4. Il ressort des éléments versés au dossier que la demande de renouvellement de titre de séjour mention « vie privée et familiale » de Mme B... a été clôturée le 5 décembre 2025 au motif qu’elle sollicite un titre de séjour autre que le titre étudiant, l’intéressée ayant été invitée à cette occasion à effectuer les démarches propres à sa situation. Cette décision de clôture, eu égard à ses motifs, doit être regardée comme révélant une décision de refus de renouvellement du titre de séjour mention « vie privée et familiale » alors détenu par l’intéressée jusqu’au 19 novembre 2025. D’une part, si Mme B... soutient avoir demandé le renouvellement de ce titre dans les délais requis par la réglementation applicable, elle n’en justifie pas. Dès lors, elle doit être regardée, en l’état des pièces du dossier, comme ayant déposé une première demande de titre. D’autre part, pour justifier de la condition d’urgence, Mme B... se borne une nouvelle fois à soutenir que la décision litigieuse compromet la poursuite de ses études, son accès aux stages ou aux emplois étudiants et plus largement la continuité de son projet de vie en France. Toutefois, ainsi que l’a déjà relevé le juge des référés dans une précédente ordonnance, la requérante, qui bénéficie d’une inscription effective pour l’année 2025/2026 en BTS Parcours Bachelor B1 Communication 1B, et poursuit dès lors des études supérieures sur le territoire français pour lesquelles elle peut, si elle s’y croit fondée, déposer une demande de titre de séjour mention « étudiant », ne produit aucun élément suffisamment sérieux de nature à établir la réalité de ses allégations. Compte tenu de l’ensemble de ces éléments, la condition d’urgence, exigée par les dispositions de l’article L. 521-1 du code de justice administrative, ne peut être regardée comme étant remplie.

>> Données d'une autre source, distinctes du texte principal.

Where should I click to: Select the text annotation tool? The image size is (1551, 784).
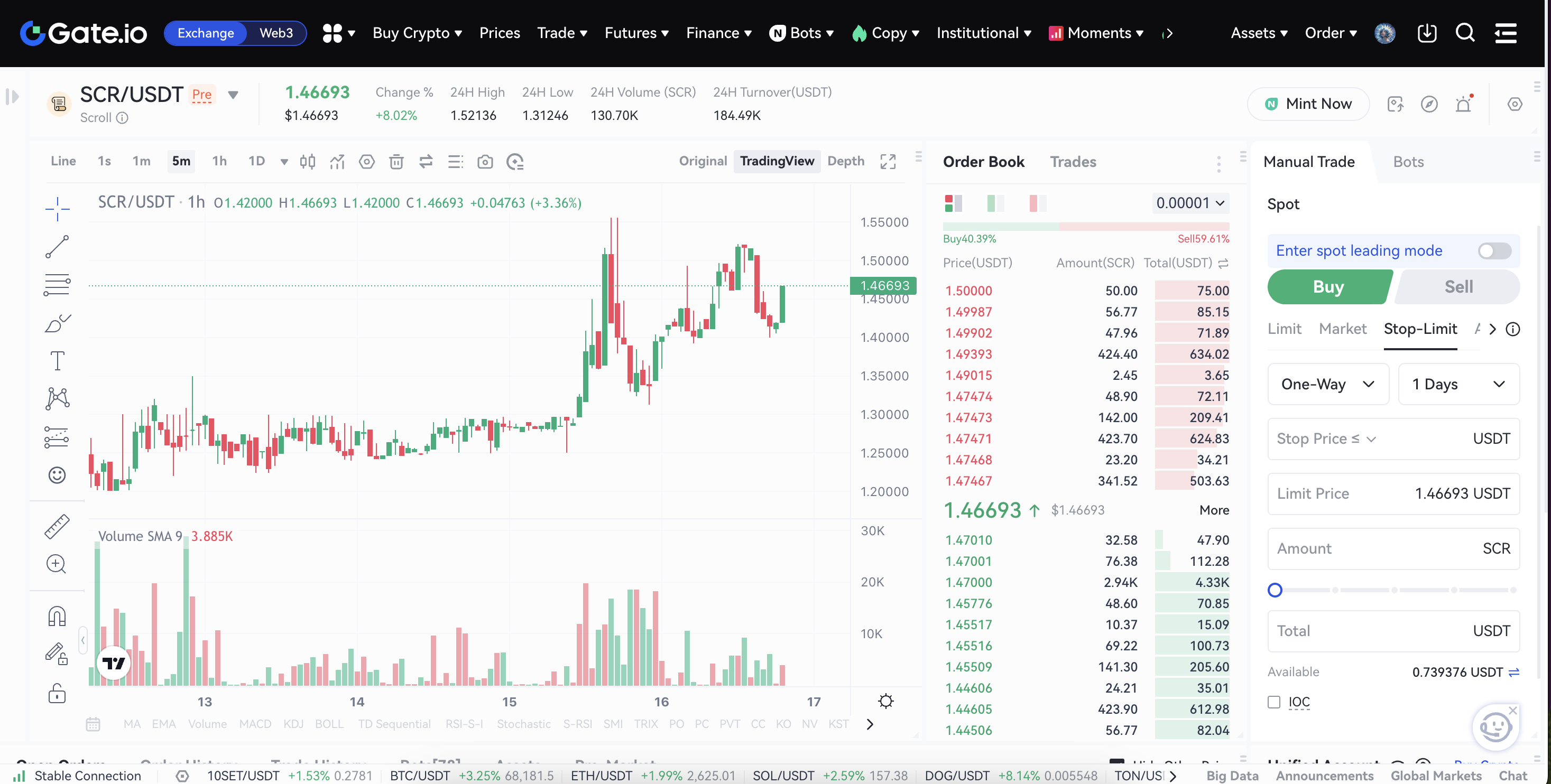pyautogui.click(x=57, y=361)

5. Il résulte de ce qui précède qu’il y a lieu de rejeter la requête de Mme B... selon la procédure prévue à l’article L. 522-3 du code de justice administrative, en toutes ses conclusions.


O R D O N N E :


Article 1er : La requête de Mme B... est rejetée.

Article 2 : La présente ordonnance sera notifiée à Mme A... B....


Fait à Paris le 19 mars 2026.


La juge des référés,
signé
M. Merino


La République mande et ordonne au ministre de l’intérieur en ce qui le concerne ou à tous commissaires de justice à ce requis en ce qui concerne les voies de droit commun contre les parties privées, de pourvoir à l’exécution de la présente décision.